The Family's Role in Recovery from Eating Disorders
Getting the family involved is key
Clinical Expert: Douglas W. Bunnell, PhD, FAED, CEDS-S
en EspañolDouglas Bunnell, PhD, clinical director of the Monte Nido treatment center for eating disorders, talks about how the latest clinical evidence points to the importance of family members in recovery. A tip: if parents are getting “push-back” about their involvement in treatment, “that’s a warning sign.”
Transcript:
Family involvement in the treatment of eating disorders is really now seen as central and essential, and clearly for kids, young kids, adolescents, and sort of pushing the barrier out a bit even for older adolescents and young adults, especially those still living at home, the family needs to be involved in treatment.
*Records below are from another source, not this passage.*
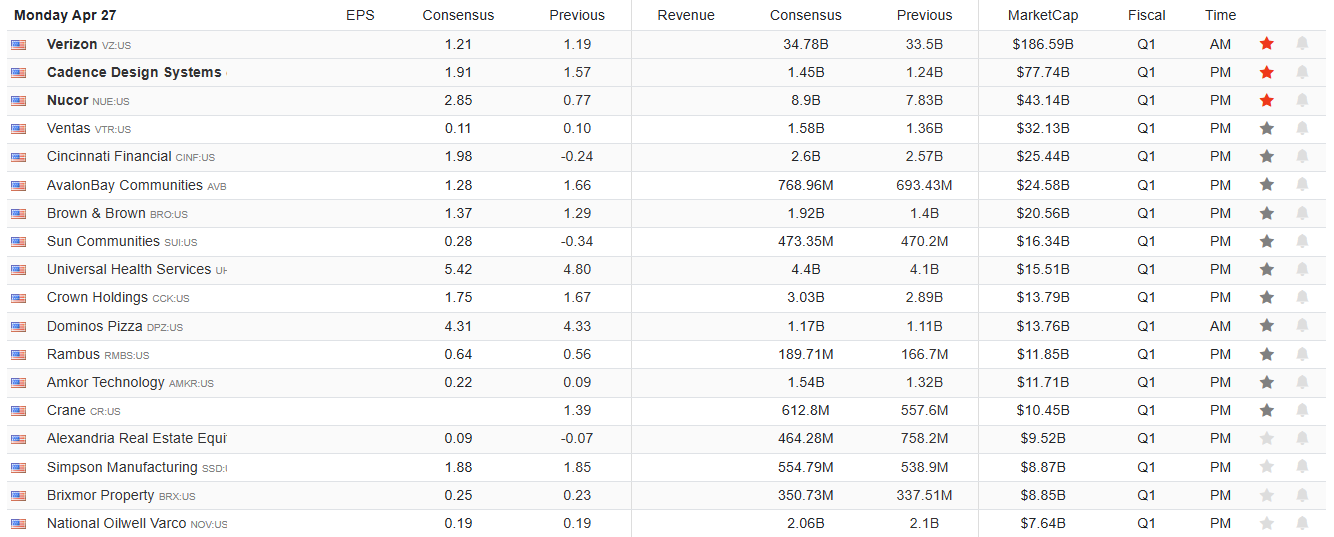Open Dominos Pizza earnings page
1334x537 pixels.
click(96, 326)
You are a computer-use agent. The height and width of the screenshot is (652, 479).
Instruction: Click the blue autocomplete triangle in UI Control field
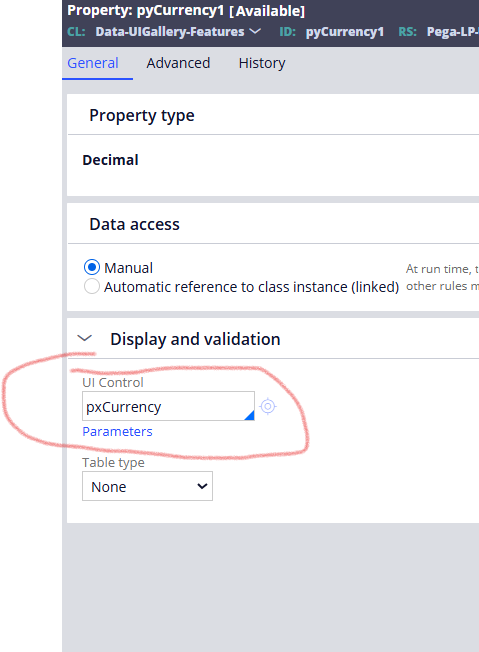tap(249, 415)

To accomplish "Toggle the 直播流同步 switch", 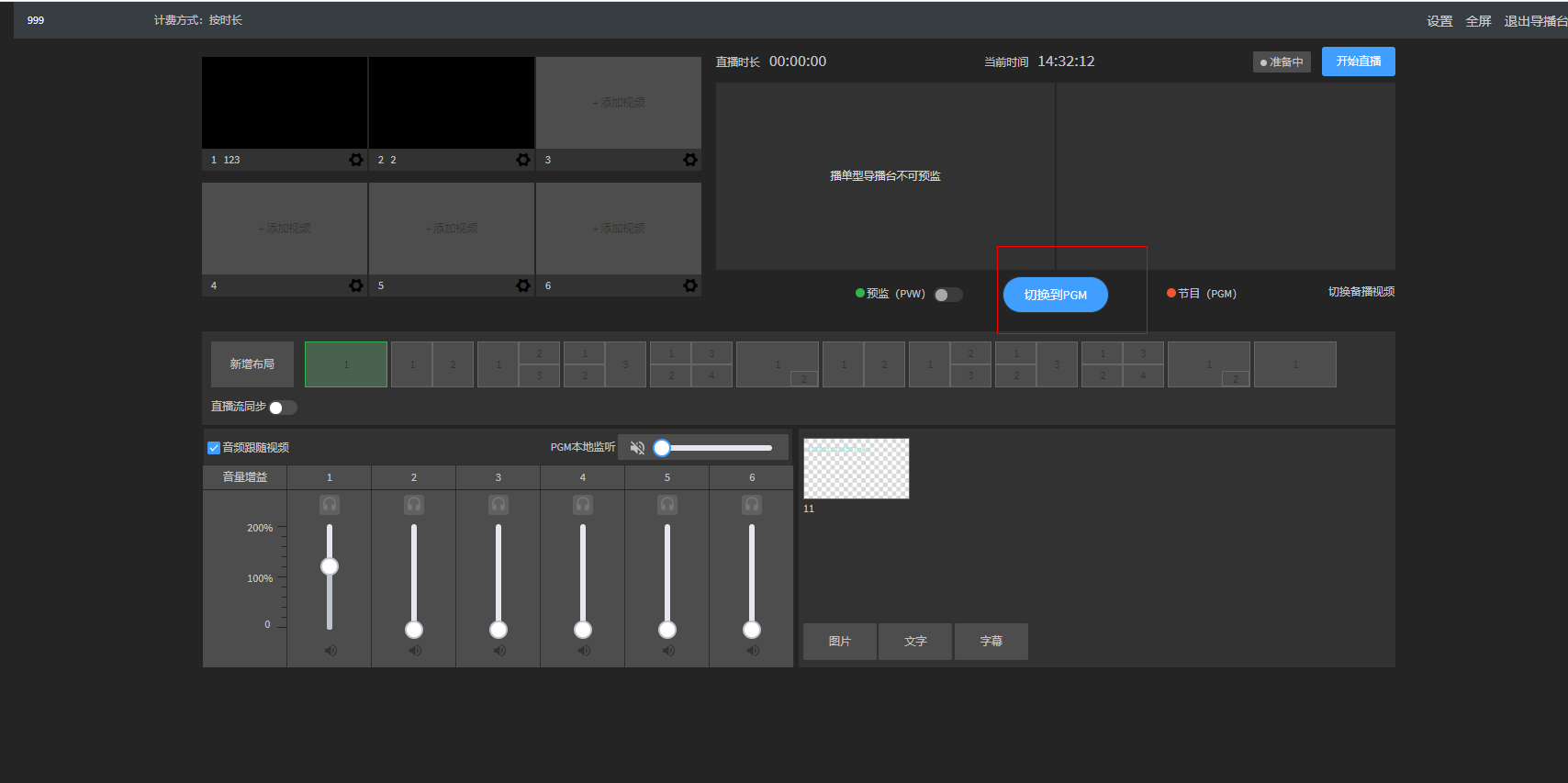I will click(283, 408).
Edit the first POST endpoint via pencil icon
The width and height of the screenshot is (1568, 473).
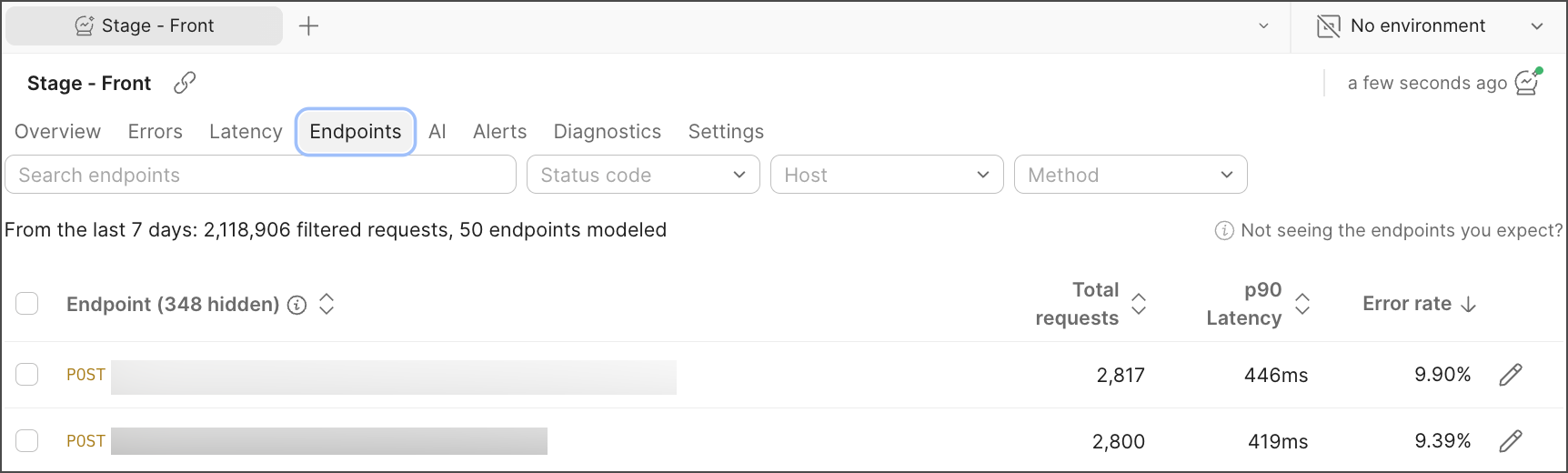pos(1511,375)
And one of the ways families can tell whether they’re getting competent, cutting-edge treatment for eating disorders is really checking in with the clinician’s attitude about family involvement. If you’re getting pushback about being involved in your kid’s treatment, that’s a warning sign. You should be welcomed in, you should be having your questions answered straightforwardly about what the family’s role should be.
The best evidence-based treatment we have for anorexia nervosa of any age is family-based treatment or Maudsley treatment. It’s got the strongest evidence base. It’s really been evidence-generated for treatment of young kids and teens with anorexia, but there are trials underway for older kids as well, and the core of that treatment is putting the family in charge of refeeding. The clinicians working largely with the mom and dad or the family to really create an environment where they are establishing consistency with a calm, compassionate tone to really make or help their daughter understand that she needs to take this medicine, food, to recover from this life-threatening illness. That’s sort of the gist of it. It’s much more complicated than that, and it sort of sounds simple on paper, but it’s not simple. It can be really gut-wrenching, difficult work, but there’s pretty strong evidence that for a big percentage of kids, particularly early on with anorexia nervosa, it can be very effective.